Monica Billio from Ca’ Foscari University of Venice, Andrew W. Lo from Massachusetts Institute of Technology, Mila Getmansky Sherman from University of Massachusetts Amherst, Loriana Pelizzon from Goethe University Frankfurt and Abalfazl Zareei from Stockholm University have analysed the yields of the New York Stock Exchange (NYSE) from 2012 to 2020, focusing on 12 country-specific ETF funds. “By using high-frequency data we have mapped out the web that defines the global financial system in a given moment. We can thus visualise the system’s reactions to ‘innovations’ such as trade wars, COVID-19 and other public health issues, obtaining a deeper understanding of global dynamics,” says Monica Billio.

The data shows that China, following the introduction of U.S. import duties in spring 2018, has at least reached the level of parity with the U.S. in terms of economic force. This situation has been strengthened since the outbreak of the COVID-19 pandemic in spring 2020. Due to political and epidemiological phenomena, European countries have become more relevant from a financial perspective, especially during the COVID-19 pandemic. The analysis included not only the U.S. and China, but also high-frequency ETF data about Australia, Canada, France, Germany, Italy, Japan, the Netherlands, Sweden, Switzerland and the United Kingdom. According to Professors Billio and Pelizzon, “As a financial centre, Europe is so fragmented that it cannot compete with the emerging duopoly of the U.S. and China.” 

Researchers emphasise that China’s central role is a recent and potentially transitory phenomenon, which is changing with the current energy crisis. Only time will tell whether the global financial system is becoming bipolar or multipolar, and what the role of the U.S. in global financial dynamics will be.

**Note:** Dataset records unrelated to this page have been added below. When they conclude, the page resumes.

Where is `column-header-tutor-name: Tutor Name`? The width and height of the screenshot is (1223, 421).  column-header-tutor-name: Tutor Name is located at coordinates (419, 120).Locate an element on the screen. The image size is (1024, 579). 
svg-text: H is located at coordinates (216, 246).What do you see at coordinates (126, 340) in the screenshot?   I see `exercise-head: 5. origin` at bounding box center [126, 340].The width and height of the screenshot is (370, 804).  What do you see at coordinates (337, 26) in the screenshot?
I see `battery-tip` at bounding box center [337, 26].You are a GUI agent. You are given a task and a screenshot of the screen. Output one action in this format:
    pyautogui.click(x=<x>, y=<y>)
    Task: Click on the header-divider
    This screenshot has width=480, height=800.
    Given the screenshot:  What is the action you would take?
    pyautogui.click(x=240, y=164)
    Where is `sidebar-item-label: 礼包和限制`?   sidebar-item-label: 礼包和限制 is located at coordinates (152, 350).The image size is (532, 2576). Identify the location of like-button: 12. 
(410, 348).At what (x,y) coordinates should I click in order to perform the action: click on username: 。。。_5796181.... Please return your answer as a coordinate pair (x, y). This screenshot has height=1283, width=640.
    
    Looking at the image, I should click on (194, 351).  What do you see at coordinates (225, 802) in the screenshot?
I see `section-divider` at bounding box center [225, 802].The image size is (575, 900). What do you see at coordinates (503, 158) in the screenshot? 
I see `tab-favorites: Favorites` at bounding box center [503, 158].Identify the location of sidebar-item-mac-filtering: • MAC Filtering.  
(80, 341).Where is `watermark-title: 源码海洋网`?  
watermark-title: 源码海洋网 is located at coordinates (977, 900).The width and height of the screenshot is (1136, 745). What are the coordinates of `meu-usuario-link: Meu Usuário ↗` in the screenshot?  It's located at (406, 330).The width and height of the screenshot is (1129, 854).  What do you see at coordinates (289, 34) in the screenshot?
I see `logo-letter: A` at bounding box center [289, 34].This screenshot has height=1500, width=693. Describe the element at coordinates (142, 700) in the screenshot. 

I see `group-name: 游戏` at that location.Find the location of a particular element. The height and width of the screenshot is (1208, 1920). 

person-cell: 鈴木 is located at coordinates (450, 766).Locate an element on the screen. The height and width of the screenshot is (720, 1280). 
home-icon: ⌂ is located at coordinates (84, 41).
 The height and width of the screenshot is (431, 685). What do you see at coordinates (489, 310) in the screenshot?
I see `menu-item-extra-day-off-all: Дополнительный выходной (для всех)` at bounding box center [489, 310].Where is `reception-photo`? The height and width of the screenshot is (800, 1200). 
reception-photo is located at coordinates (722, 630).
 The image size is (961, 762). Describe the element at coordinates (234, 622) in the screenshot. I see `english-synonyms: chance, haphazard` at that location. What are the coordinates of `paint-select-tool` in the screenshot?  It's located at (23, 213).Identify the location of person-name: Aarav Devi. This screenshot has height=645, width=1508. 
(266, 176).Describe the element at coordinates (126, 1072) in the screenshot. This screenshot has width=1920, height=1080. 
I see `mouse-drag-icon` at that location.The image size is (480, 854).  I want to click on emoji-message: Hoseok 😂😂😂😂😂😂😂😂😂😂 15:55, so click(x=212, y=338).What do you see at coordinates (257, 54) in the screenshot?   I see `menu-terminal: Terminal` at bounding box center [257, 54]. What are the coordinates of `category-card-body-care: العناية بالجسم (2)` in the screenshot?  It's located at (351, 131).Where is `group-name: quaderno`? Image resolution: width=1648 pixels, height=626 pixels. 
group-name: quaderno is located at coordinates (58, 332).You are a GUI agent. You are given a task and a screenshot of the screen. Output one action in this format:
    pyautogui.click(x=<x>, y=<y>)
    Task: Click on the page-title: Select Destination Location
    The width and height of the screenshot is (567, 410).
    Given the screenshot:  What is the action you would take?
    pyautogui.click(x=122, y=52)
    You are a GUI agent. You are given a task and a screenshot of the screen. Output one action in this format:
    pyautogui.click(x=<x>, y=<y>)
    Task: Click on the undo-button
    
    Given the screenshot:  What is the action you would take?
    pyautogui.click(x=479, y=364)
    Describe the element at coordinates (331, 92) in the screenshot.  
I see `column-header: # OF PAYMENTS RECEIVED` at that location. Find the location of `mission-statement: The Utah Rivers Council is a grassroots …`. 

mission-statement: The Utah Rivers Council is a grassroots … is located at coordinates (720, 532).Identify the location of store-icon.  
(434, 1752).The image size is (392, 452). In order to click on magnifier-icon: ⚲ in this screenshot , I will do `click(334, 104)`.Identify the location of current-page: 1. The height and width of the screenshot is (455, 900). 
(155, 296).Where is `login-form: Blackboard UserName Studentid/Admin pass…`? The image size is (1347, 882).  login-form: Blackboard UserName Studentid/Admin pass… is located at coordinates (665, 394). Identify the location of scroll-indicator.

“It is disturbing that one of the first indications that the financial system was becoming bipolar is the tension between the U.S. and China, at a time when scientific collaboration among nations was particularly important to contain COVID-19. The current situation is worrying and requires further analysis, so that we may understand whether we can avoid the ‘Thucydides' Trap’ — i.e., a tendency to engage in fight when an emerging country threatens to supplant the international hegemony of another country. As we change from a monopolar to a bipolar or multipolar world, we should try to avoid the escalation of tension. As individuals and as countries we must adapt to changing global conditions and global realignments in the post-COVID world,” say the researchers.